A fully developed behavioral model of financial markets does not yet exist, but several underlying concepts and their resultant implications for investment management are emerging.
A Prospective Investment Framework
Financial markets are populated by human investors burdened with emotional baggage and associated cognitive errors. In a market context, these errors are amplified because, in the aggregate, they create herding, which leads to wild price swings. Rampaging emotional crowds cause extreme volatility of returns in financial markets. Look no further than equity market price bubbles for evidence of these rampaging emotions.
Behavioral Concept 1: Emotional crowds, not fundamental changes, drive price movements in financial markets.
Financial markets cannot be neatly packed into a set of mathematical equations. Markets are messy, and the only way to make sense of them is to view them in all their disorder.
We will never understand why markets and their underlying securities move the way they do over shorter time periods. So if we're asked why the market, a stock or other security moved the way it did on a particular day, the honest answer is almost always, "I have no idea." In fact, research demonstrates that only a minute percentage of the market transacts on any given day. Yet investors and investment journalists always ascribe a rationale to market movements even when the implied causality is chimerical. Unsettling as this may be, it is an effect of our first behavioral concept: Emotions — not fundamentals — are the main movers of financial markets.
Behavioral Concept 2: Investors are not rational, and financial markets are not informationally efficient.
This concept runs directly counter to some of the major conceits of 20th-century finance theory: that investors are expected utility maximizers and market prices reflect all relevant information.
Behavioral economics research decimates the expected utility model. It is virtually impossible for an individual to collect all needed information and then accurately process that information to come up with a rational decision. This is known as bounded rationality, first introduced by economist Herbert Simon.
Even more damaging, Daniel Kahneman, Amos Tversky and others convincingly demonstrated that even when all information is available, individuals are highly susceptible to cognitive errors. As Kahneman and Tversky concluded after years of research, human beings are typically not rational decision makers.

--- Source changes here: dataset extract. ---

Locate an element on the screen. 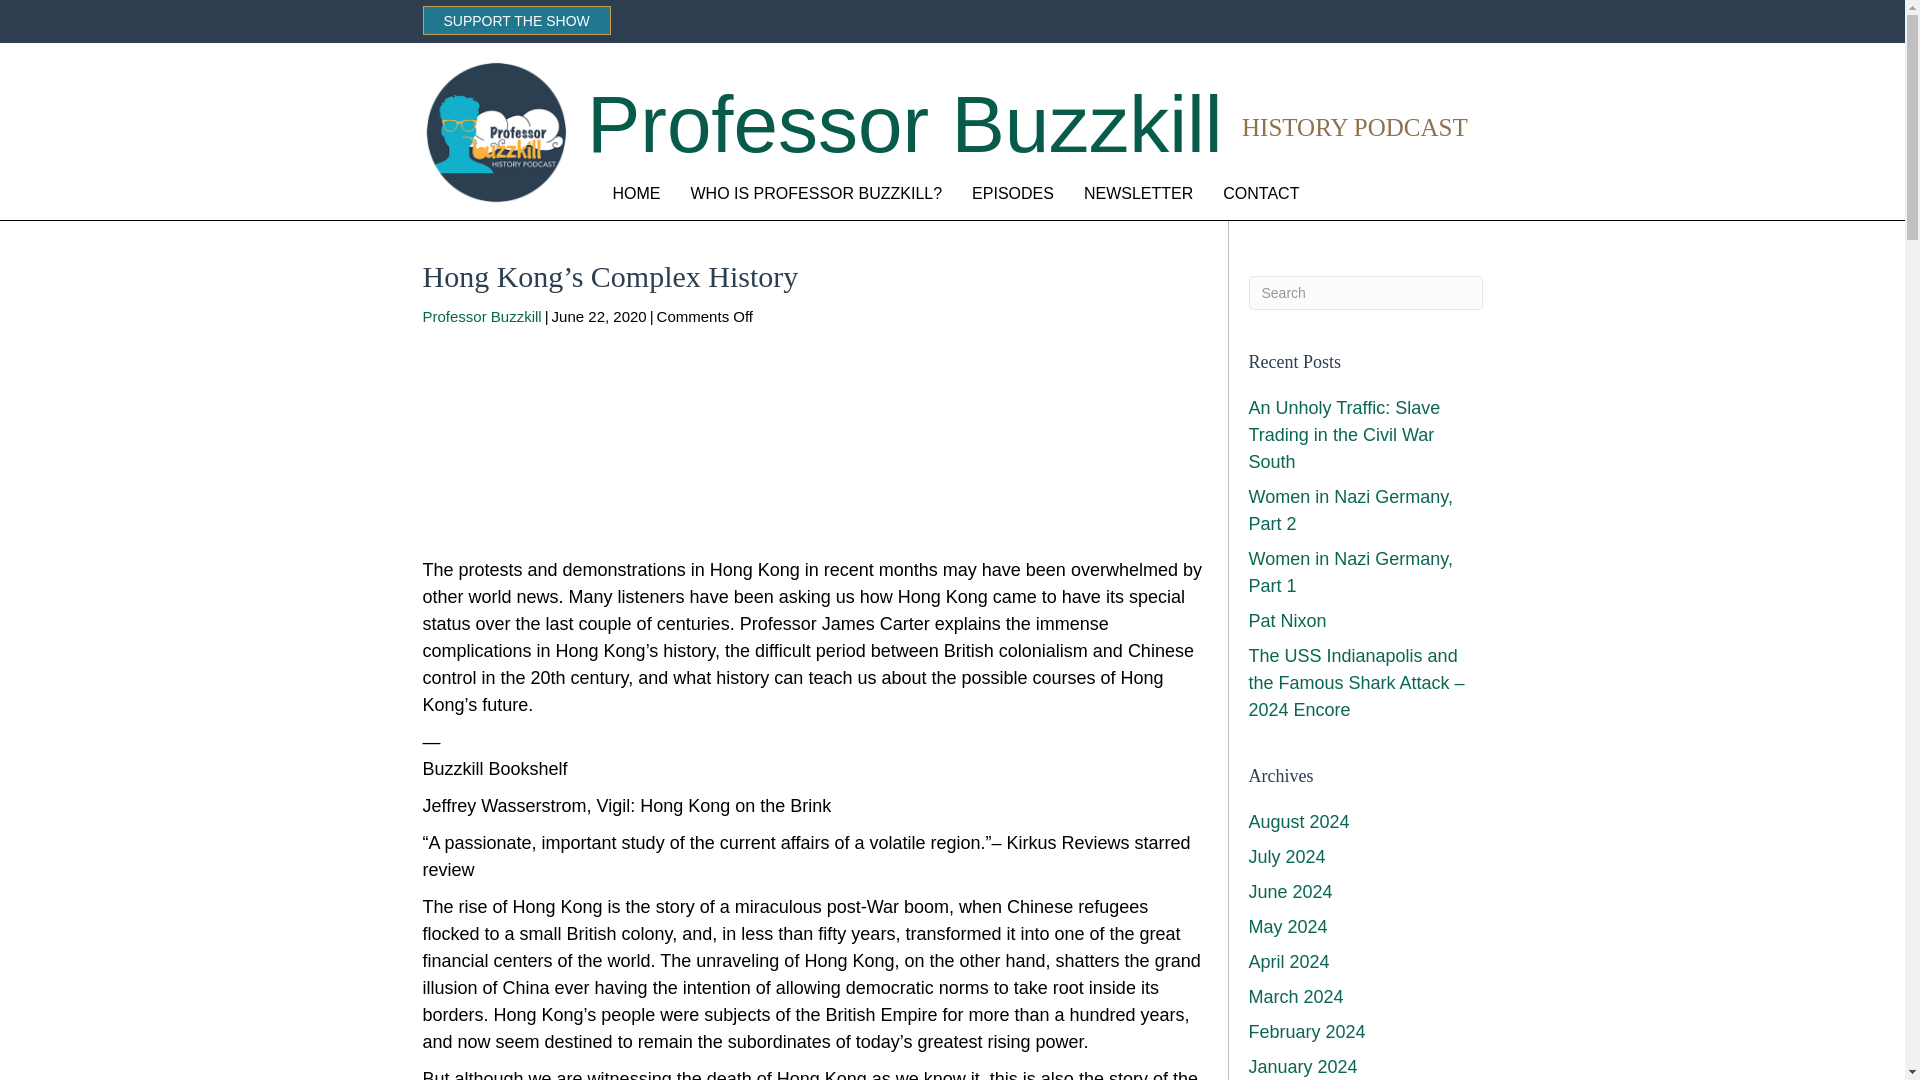 The height and width of the screenshot is (1080, 1920). An Unholy Traffic: Slave Trading in the Civil War South is located at coordinates (1344, 434).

The very concept of utility is flawed. If utility seeks to inject a happiness measure into economic theory, then what aspect of happiness is it gauging: expected, realized or remembered? Research finds these three to be quite different, even when the same person experiences each. Happiness and, in turn, utility are hopelessly malleable concepts.
Since we are strongly predisposed to make cognitive mistakes due to our emotions, it takes only a small step to conclude that markets cannot be informationally efficient. The evidence supporting this conclusion is vast: There are hundreds of statistically verified anomalies in the academic literature and more continue to be found.
Implications for Investment Management
A bleak picture of markets emerges: Emotional investors, with their cognitive biases and instinct toward herding, constantly drive prices away from the underlying fundamental value. Unexpectedly, analyzing markets through a behavioral lens provides a more reliable framework. Why? Because individuals rarely change their behaviors, and investing crowds are even less inclined to alter their collective behavior.